Create a responsive menu by using checkboxes. By going through css pseudo class can determine a checkbox is checked or not. Then style other elements related to responsive menus. It can only affect child elements.

<input
  type="checkbox"
  id="toggle-menu"
  name="toggle-menu"
  class="toggle-check"
/>
input[type='checkbox'].toggle-check:checked {
  display: block;
}

I'm trying to make an overlap according to an existing design. And I learned to make overlap between Elements by using CSS Grid. As a result, it is very easy to implement. It just needs a few more adjustments to make it look exactly the same as the existing design.

.about-box {
  display: grid;
  grid-template-columns: 6.5fr 2fr 4fr;
  grid-template-rows: 2fr 3fr 1fr;
}
.about-box > .about-image-grid {
  grid-column: 1/3;
  grid-row: 1/3;
}
.about-box > .about-content {
  grid-column: 2/4;
  grid-row: 2/4;
}

Added a border when the mouse hovers over a link. I guess it would be easy to just add a border-bottom property on the link.

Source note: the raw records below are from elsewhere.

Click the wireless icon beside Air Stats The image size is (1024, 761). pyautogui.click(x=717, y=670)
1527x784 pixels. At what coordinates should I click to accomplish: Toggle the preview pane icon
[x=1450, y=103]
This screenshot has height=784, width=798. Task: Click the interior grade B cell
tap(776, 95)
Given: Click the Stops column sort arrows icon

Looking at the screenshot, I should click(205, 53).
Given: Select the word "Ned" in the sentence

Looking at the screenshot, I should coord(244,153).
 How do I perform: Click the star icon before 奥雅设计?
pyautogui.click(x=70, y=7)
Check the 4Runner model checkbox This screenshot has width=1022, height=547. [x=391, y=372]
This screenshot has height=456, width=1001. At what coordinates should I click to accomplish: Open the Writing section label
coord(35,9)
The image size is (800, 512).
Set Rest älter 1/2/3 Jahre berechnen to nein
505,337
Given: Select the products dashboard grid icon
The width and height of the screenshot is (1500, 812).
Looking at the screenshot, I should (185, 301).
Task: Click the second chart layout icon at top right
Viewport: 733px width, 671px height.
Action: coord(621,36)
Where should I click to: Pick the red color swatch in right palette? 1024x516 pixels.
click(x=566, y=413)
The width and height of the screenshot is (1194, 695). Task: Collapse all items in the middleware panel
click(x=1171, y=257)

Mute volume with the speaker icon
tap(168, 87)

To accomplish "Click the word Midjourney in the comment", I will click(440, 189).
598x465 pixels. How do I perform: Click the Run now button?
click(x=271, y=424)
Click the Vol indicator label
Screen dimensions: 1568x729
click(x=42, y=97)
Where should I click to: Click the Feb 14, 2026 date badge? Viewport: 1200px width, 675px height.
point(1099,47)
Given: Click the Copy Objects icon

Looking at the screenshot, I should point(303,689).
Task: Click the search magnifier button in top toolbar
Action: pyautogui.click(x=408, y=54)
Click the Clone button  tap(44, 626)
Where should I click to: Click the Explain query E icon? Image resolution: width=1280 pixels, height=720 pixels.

However, the length of the border-bottom will always follow the length of the content. whereas in existing designs the border length is only around 30% to 50%. So I decided to use css psuedo classes :after to create an empty content with a width of 50%, this means the length of the border will also be the same.

a {
  position: relative;
  padding: 0.5em 0;
  color: white;
  font-size: 1em;
  font-weight: 400;
  text-decoration: none;
}
a::after {
  background: none;
  content: '';
  position: absolute;
  top: 0;
  left: 50%;
  transform: translateX(-50%);
  width: 0;
  height: 100%;
  border-bottom: 2px solid white;
}
a:hover:after {
  width: 50%;
}

Continued development

Using only checkboxes to create a responsive menu has limitations in manipulating elements. At least JavaScript is needed for more flexible manipulation. When the menu is opened or fills the screen, the user can still scroll the page. this can be overcome with JavaScript, easily selecting the body element and then giving the css overflow hidden property.